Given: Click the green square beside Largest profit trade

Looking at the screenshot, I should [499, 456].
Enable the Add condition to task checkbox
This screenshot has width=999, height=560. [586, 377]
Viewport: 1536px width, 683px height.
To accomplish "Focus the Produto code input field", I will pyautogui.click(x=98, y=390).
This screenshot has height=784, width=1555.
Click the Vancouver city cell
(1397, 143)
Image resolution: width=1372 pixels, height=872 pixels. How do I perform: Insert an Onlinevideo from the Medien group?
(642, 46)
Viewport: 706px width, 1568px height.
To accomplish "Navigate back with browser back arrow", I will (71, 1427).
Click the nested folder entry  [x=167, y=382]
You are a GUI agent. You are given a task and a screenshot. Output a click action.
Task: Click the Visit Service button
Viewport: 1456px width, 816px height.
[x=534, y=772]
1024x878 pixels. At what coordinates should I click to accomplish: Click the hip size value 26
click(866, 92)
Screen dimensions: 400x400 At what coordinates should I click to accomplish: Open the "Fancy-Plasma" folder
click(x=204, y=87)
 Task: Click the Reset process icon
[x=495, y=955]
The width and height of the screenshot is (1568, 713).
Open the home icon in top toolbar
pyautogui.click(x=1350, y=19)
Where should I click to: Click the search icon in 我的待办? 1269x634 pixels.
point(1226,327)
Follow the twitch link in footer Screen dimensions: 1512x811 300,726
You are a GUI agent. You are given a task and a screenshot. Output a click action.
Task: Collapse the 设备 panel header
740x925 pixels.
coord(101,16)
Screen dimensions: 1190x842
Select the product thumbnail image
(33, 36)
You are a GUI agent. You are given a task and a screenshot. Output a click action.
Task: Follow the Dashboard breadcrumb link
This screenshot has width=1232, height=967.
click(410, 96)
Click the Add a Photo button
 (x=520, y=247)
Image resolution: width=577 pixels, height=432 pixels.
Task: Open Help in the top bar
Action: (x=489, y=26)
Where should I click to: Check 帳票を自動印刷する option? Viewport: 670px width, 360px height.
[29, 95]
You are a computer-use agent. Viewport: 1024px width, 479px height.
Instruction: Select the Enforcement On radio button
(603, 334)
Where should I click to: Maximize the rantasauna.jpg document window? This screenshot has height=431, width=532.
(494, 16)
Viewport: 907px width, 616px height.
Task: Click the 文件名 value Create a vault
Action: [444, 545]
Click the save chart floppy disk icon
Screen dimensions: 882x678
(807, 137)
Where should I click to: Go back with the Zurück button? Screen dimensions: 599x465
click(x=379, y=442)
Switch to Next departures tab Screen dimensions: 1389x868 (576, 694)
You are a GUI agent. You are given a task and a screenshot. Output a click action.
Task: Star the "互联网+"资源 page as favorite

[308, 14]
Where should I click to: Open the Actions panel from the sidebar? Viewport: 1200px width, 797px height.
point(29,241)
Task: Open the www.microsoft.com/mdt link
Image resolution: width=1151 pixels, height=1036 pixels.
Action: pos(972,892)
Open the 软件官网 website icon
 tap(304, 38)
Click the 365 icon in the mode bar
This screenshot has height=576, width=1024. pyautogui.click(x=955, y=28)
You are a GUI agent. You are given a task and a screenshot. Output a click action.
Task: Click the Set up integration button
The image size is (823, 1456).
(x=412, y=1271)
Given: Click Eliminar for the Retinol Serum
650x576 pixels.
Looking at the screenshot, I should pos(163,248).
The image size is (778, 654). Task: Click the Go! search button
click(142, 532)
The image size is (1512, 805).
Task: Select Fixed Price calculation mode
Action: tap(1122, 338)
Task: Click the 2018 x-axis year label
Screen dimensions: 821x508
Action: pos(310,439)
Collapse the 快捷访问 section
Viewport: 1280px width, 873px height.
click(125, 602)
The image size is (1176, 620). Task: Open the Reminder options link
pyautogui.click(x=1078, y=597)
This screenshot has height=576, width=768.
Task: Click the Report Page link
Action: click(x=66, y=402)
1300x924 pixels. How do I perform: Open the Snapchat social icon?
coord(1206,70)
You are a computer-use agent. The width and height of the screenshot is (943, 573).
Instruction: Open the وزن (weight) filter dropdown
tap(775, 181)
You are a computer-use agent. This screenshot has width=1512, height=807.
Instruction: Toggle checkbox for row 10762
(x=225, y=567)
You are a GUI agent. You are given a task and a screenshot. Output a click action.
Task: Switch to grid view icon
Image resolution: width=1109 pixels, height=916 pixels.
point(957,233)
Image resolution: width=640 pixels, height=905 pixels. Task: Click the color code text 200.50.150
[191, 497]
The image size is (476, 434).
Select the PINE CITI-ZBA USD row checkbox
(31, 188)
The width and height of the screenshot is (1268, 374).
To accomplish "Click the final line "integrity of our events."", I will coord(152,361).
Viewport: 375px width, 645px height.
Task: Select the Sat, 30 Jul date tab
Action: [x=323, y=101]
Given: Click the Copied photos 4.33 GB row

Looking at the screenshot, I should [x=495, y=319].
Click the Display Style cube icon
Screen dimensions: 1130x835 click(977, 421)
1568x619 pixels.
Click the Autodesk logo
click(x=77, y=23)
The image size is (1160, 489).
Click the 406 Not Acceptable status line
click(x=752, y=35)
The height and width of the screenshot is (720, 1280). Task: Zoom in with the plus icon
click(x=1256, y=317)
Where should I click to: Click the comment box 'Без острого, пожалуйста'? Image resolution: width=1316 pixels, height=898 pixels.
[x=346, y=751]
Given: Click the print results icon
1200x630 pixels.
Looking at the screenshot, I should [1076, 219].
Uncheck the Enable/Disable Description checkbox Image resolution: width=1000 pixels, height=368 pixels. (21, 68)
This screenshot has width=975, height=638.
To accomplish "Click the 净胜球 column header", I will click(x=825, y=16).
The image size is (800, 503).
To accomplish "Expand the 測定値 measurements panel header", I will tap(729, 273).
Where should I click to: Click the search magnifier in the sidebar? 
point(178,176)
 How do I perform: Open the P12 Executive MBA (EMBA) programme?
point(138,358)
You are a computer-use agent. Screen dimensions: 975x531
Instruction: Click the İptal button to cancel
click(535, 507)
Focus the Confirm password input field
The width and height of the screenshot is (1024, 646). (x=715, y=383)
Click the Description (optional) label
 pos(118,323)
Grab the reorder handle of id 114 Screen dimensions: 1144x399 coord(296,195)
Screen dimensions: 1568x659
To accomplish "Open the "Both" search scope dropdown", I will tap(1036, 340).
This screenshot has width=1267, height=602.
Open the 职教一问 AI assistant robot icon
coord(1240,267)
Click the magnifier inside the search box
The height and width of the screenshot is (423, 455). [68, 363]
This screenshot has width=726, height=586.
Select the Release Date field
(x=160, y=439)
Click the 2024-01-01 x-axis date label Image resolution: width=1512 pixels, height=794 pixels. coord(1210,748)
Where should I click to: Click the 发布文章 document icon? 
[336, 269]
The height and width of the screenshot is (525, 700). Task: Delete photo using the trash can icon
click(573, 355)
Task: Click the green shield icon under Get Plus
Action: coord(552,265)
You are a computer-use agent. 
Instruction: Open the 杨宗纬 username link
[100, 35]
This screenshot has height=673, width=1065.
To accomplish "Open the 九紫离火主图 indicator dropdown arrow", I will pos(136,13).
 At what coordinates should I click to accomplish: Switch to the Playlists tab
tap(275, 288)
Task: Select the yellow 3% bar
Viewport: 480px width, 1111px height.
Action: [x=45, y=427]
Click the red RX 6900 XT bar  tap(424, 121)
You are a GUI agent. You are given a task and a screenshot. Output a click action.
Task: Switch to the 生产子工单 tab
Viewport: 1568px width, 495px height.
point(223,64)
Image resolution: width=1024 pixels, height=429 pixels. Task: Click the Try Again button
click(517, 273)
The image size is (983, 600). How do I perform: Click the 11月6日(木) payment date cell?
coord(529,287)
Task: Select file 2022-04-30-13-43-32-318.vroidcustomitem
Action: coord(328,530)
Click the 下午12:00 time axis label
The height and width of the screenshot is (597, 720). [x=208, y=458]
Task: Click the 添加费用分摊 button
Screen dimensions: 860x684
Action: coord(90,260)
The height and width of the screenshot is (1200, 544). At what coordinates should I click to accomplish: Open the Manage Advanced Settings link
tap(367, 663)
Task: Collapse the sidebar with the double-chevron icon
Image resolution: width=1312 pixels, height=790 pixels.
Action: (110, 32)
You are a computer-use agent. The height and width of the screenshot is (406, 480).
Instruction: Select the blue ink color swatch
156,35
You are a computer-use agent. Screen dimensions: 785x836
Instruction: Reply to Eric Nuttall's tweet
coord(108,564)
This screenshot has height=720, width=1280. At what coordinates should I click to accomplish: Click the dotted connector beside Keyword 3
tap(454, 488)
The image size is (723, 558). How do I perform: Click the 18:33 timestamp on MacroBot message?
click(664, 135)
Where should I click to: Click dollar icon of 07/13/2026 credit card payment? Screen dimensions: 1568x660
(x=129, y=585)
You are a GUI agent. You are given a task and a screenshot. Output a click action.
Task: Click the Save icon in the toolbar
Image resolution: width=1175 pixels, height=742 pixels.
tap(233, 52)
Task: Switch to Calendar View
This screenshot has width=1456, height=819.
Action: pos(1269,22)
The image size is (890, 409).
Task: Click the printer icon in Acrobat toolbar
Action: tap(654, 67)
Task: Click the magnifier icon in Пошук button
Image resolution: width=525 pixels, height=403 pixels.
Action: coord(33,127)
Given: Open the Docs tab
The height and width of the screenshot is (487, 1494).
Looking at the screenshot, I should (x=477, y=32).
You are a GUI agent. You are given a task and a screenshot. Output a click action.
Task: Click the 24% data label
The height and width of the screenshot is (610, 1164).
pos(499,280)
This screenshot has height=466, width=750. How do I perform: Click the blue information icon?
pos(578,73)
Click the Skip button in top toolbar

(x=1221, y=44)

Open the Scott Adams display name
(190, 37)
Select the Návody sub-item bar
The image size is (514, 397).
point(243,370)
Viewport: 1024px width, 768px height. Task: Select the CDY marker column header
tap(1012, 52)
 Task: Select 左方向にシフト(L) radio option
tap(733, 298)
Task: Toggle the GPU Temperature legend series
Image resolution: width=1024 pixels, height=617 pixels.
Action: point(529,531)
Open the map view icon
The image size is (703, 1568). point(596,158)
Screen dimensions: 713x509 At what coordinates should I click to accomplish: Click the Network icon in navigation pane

========================================

→ **TASK DIRECTIONS**
Would you please copy exactly the part of the entries above that begins at the line containing "Image resolution: width=1109" and ends at the line containing "The width and height of the screenshot is (1268, 374).", both lines included?

→ **SOLUTION TO THE PROBLEM**
Image resolution: width=1109 pixels, height=916 pixels.
point(957,233)
Image resolution: width=640 pixels, height=905 pixels. Task: Click the color code text 200.50.150
[191, 497]
The image size is (476, 434).
Select the PINE CITI-ZBA USD row checkbox
(31, 188)
The width and height of the screenshot is (1268, 374).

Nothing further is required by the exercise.